(Anna Albano, well-known editor, translator, and blogger in Italy who writes under the name Faccio Testo has given me a very precious gift! Not only did she see the need and enthusiastically agree to translate What’s In it for Me? Finding Ourselves in Biblical Narratives into Italian, she also wrote the beautiful essay below. I hope she will include it in the Italian edition of the volume. I reprint it here with Anna’s permission. She has my deep gratitude!)
“What about those who don’t believe in such a God, or any God at all?
Can Jewish learning and practice be meaningful and beneficial to them?
Indeed, it can—without a doubt.”
I think this sentence contains the profound meaning and right use of the book you are about to read, whether you are a Jew or not. Rabbi Fuchs will take you to an extraordinary journey from Creation to Mount Sinai with extraordinary energy. “Extraordinary” means “out of the common order.” In that common order Eve would be the villain in the Eden story. Rabbi Fuchs beautifully revolutionizes this point of view (he places it “out of the common order”): Eve, he writes, “was willing to risk the uncertainty for the possibility of a life filled with meaningful achievement, satisfying relationships, and the ability to bring new life into the world. She was eager to abandon life as it was in Eden … We should see Eve as a truly heroic figure whose bold action inspired God to create a new society … ”
In this sometimes whirling tour you will always find a focal point: we are here to make the world a better place, whether we believe in God or not. Just like God, we have the power to think, to analyze, to decide through our free will. Rabbi Fuchs succeeds in finding a meaning for our presence on this earth also (if not especially) for non-believing people. The smart idea is contained in a short Hebrew word, “k’eeloo,” meaning “as if”. Taking the “k’eeloo” way means behaving as if we were under God’s eye. It means to take action to bring justice and compassion in the world we live, it means complying to mitzvot even if we don’t call them such. It means to respect the people and the house we have been given by God, of which we are the tenants and not the owners.
What has a goat to do with all the above? In the story narrated by Rabbi Fuchs a goat had horns so long that he could touch the stars. Then a man showed up desiring to use this starry quality for his personal purpose and took a little piece of the goat’s horn. Then other men arrived with the same intent. In short no horn was left.

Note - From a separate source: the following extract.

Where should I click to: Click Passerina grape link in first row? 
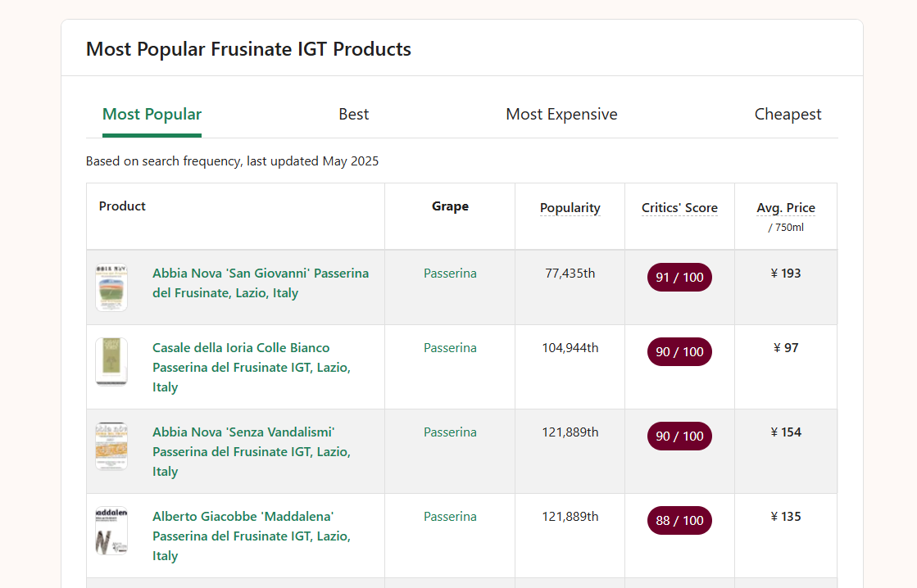click(450, 274)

We must respect the goat. Our material needs should always be put under scrutiny and subjected to higher spiritual necessities.

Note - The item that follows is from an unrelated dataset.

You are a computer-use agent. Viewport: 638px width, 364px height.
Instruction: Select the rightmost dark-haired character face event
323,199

This book can be our faithful beautiful goat. Read and re-read it, make it your companion. I have the privilege to be Rabbi Fuchs’s Italian translator, and the privilege to have had him as my first Rabbi. The title of this book, What’s in It for Me? suggests there is something for anyone. The moment I finished reading I knew what it is: an on-going refreshment of soul, an on-going Shabbat for everybody.